(Ejercicio 1)
Enumera las conductas de los padres que, en el texto sobre el cuerpo emocional, aparecen en la oración que empieza «Cuando los padres se pelean constantemente». Sepáralas tal como las separa esa oración.
(Ejercicio 2)
Escribe la continuación del texto sobre el cuerpo emocional a partir de su última oración.

(Fragmento)
::::

Los humanos somos, por naturaleza, seres muy sensibles. Pero si tenemos una
sensibilidad tan elevada es porque percibimos todas las cosas a través del cuerpo
emocional. Este cuerpo emocional es como un aparato de radio que se puede
sintonizar para percibir determinadas frecuencias o bien para reaccionar frente a otras.
La frecuencia normal de los seres humanos antes de la domesticación se ajusta en la
exploración y el disfrute de la vida; estamos sintonizados para amar. De pequeños no
definimos el amor como un concepto abstracto, sólo lo vivimos. Es tal como somos.
Tanto el cuerpo emocional como el cuerpo físico cuentan con un componente
parecido a un sistema de alarma que nos permite saber cuándo algo no va bien. En el
caso del cuerpo físico este sistema de aviso es lo que denominamos dolor.
Cuando sentimos dolor es porque hay algún problema en nuestro cuerpo, algo que
es necesario examinar y sanar. En el caso del cuerpo emocional, el sistema de alarma es
el miedo. Siempre que sentimos miedo es porque alguna cosa no va bien. Quizá corra
peligro nuestra vida.
El cuerpo emocional percibe las emociones, pero no a través de los ojos. Las emociones se perciben a través del cuerpo emocional. Los niños sencillamente
«sienten» emociones, pero su mente racional no las interpreta ni las cuestiona. Esta es
la razón por la que aceptan a determinadas personas y rechazan a otras. Cuando no se
sienten seguros cerca de una persona, la rechazan porque son capaces de sentir las
emociones que esa persona proyecta. Los niños perciben fácilmente cuando alguien
está enfadado, ya que su sistema de alarma les provoca un pequeño miedo que les dice:
«No te acerques», y siguiendo su instinto, no lo hacen.
Aprendemos a tener un determinado estado emocional según la energía emocional
que impregne nuestro hogar y de cómo reaccionemos personalmente a esa energía. A
eso se debe que cada componente de la familia, aunque sean hermanos, reaccione de
un modo diferente dependiendo de la manera en que haya aprendido a defenderse a sí
mismo y a adaptarse a las circunstancias. Cuando los padres se pelean constantemente,
falta la armonía y el respeto entre ellos, y se mienten, los niños siguen su ejemplo
emocional y aprenden a ser como ellos. Y aunque les digan que no sean así y que no
mientan, la energía emocional de sus padres y de toda su familia les hará percibir el
mundo de una manera similar.

::::

Entradas de datos recopiladas:
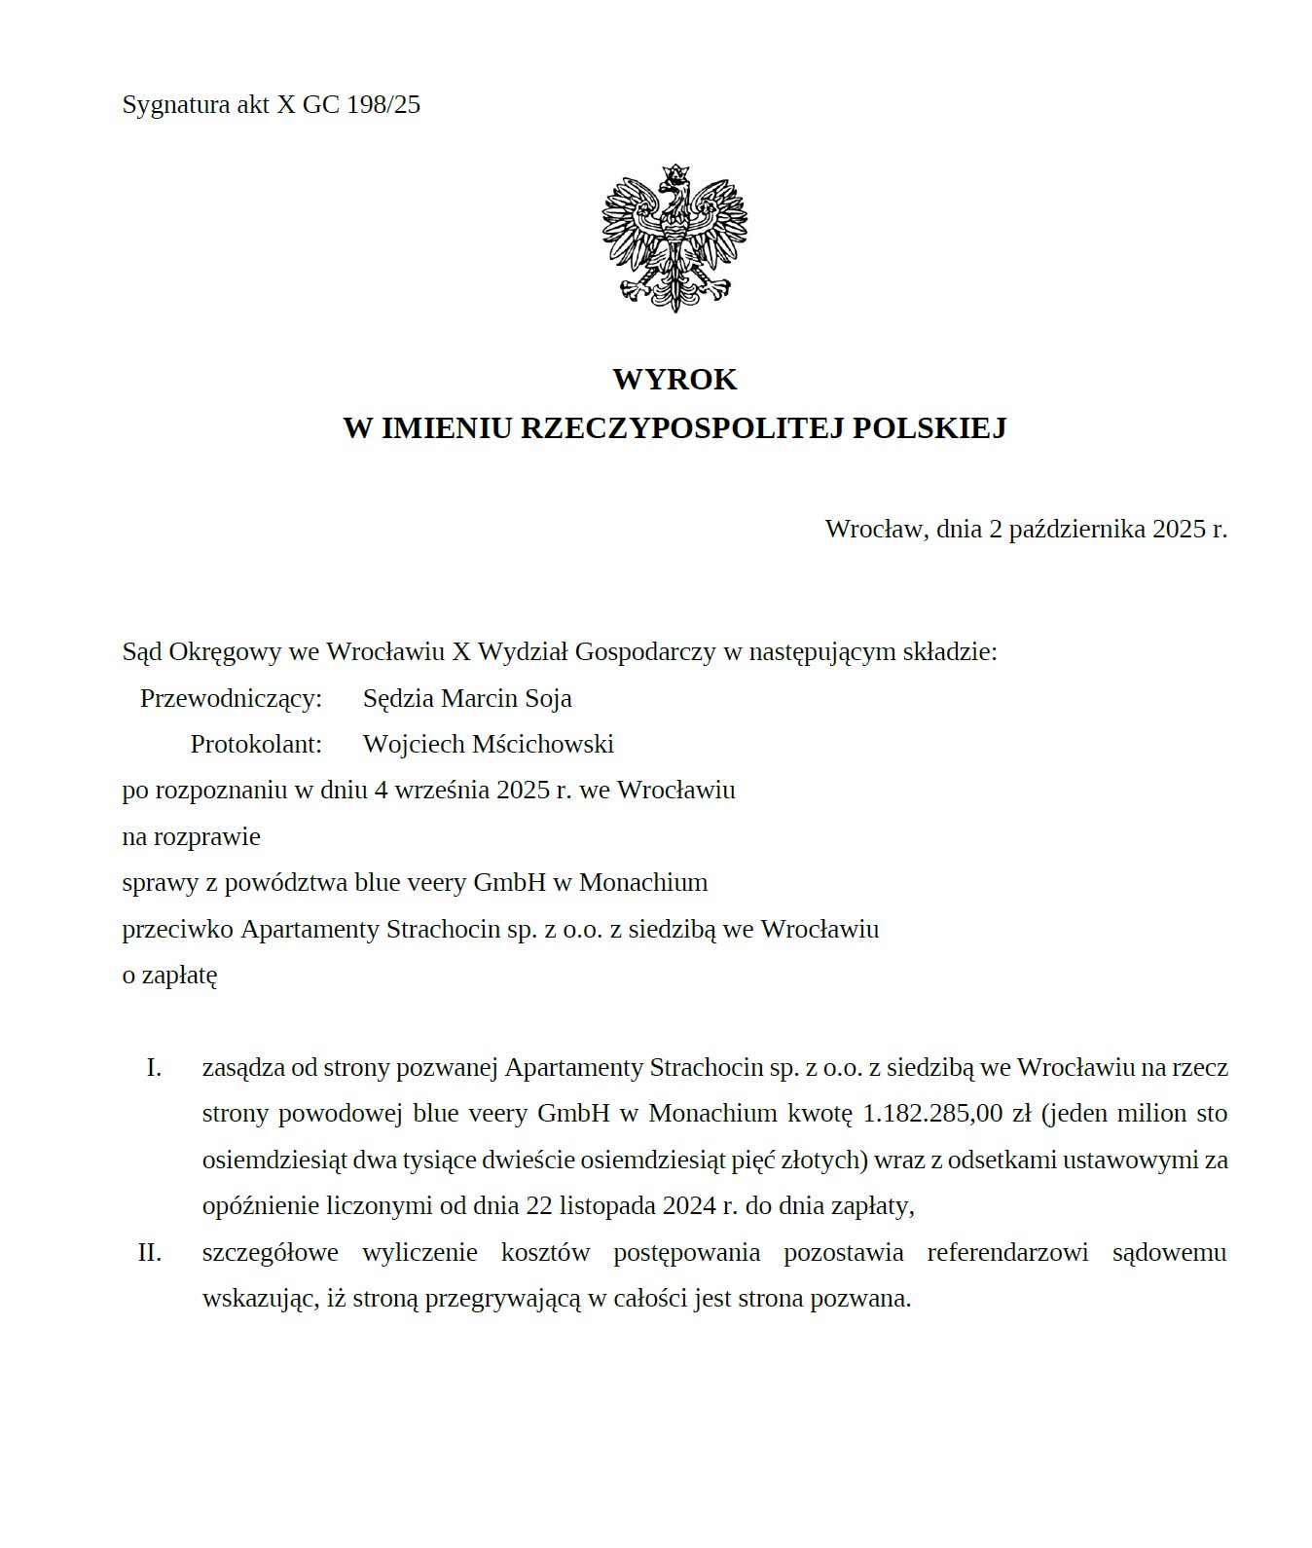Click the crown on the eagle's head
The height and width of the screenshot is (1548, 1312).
click(672, 175)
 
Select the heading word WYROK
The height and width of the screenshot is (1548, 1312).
click(674, 379)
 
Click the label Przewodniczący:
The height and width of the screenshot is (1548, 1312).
click(231, 698)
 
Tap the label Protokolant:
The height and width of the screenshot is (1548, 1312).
click(256, 744)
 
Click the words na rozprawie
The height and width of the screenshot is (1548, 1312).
click(191, 836)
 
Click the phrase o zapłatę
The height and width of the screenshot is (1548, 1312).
click(169, 975)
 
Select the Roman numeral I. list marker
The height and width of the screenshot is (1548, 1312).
click(154, 1068)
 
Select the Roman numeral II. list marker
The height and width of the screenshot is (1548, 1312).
click(150, 1252)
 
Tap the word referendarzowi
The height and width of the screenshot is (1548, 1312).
click(1007, 1252)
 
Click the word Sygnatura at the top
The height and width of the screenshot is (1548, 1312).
click(175, 105)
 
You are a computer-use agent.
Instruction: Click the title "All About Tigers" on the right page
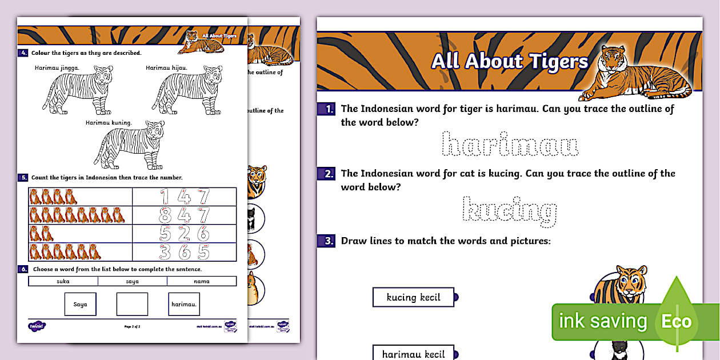click(x=509, y=61)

::::

(Respuesta escrita 1)
- Se pelean constantemente.
- Falta la armonía y el respeto entre ellos.
- Se mienten.

(Respuesta escrita 2)
La energía emocional que impregne nuestro hogar sintonizará nuestro cuerpo
emocional con esa frecuencia. El cuerpo emocional empieza a cambiar su sintonización
y llega un momento que deja de ser la sintonización normal del ser humano. Jugamos
al juego de los adultos, jugamos al juego del Sueño externo y perdemos. Perdemos
nuestra inocencia, perdemos nuestra libertad, perdemos nuestra felicidad y nuestra
tendencia a amar. Nos vemos forzados a cambiar y empezamos a percibir otro mundo,
otra realidad: la realidad de la injusticia, la realidad del dolor emocional, la realidad del
veneno emocional. Bienvenidos al infierno: el infierno que los seres humanos crean, el
Sueño del Planeta. Somos bienvenidos a este infierno, pero no lo hemos inventado
nosotros. Ya estaba aquí antes de que naciésemos.
Si observas a los niños podrás ver cómo se destruye el amor verdadero y la
libertad. Imagínate a un niño de dos o tres años que corre y se divierte en el parque.
Mamá está mirando al pequeño y tiene miedo de que se caiga y se lastime. Entonces se
levanta para detenerlo, pero el niño, creyendo que está jugando con él, intenta correr
todavía más deprisa. Los coches pasan cerca, por una calle próxima, y eso intensifica
todavía más el miedo de mamá hasta que, finalmente, lo atrapa. El niño espera que ella
se ponga a jugar con él, y sin embargo lo único que recibe es una azotaina. ¡Boom!
Esto le causa un sobresalto. La felicidad del niño no era otra cosa que la expresión del
amor que emanaba de él, pero después de eso es incapaz de comprender por qué su
madre actúa de ese modo. Con el tiempo, este tipo de sobresalto acabará por bloquear
el amor. El niño no comprende las palabras, pero aun así, se pregunta: «¿Por qué?».
Y de este modo, correr y jugar, una expresión del amor, ha dejado de ser algo
seguro porque, cuando expresas tu amor, tus padres te castigan. Te envían a tu
habitación y no puedes hacer lo que quieres. Te dicen que estás siendo un niño o una
niña mala y eso te hace sentir humillado, significa castigo.
En ese sistema de premios y castigos existe un sentido de la justicia y de la injusticia, de lo que es legítimo y de lo que no lo es. El sentido de la injusticia es como
un cuchillo que abre una herida emocional en la mente. Después, según cómo
reaccionemos ante la injusticia, la herida puede infectarse con veneno emocional. Pero
¿por qué se infectan algunas heridas? Veamos otro ejemplo.
Imagínate que tienes dos o tres años. Te sientes feliz, estás jugando, explorando.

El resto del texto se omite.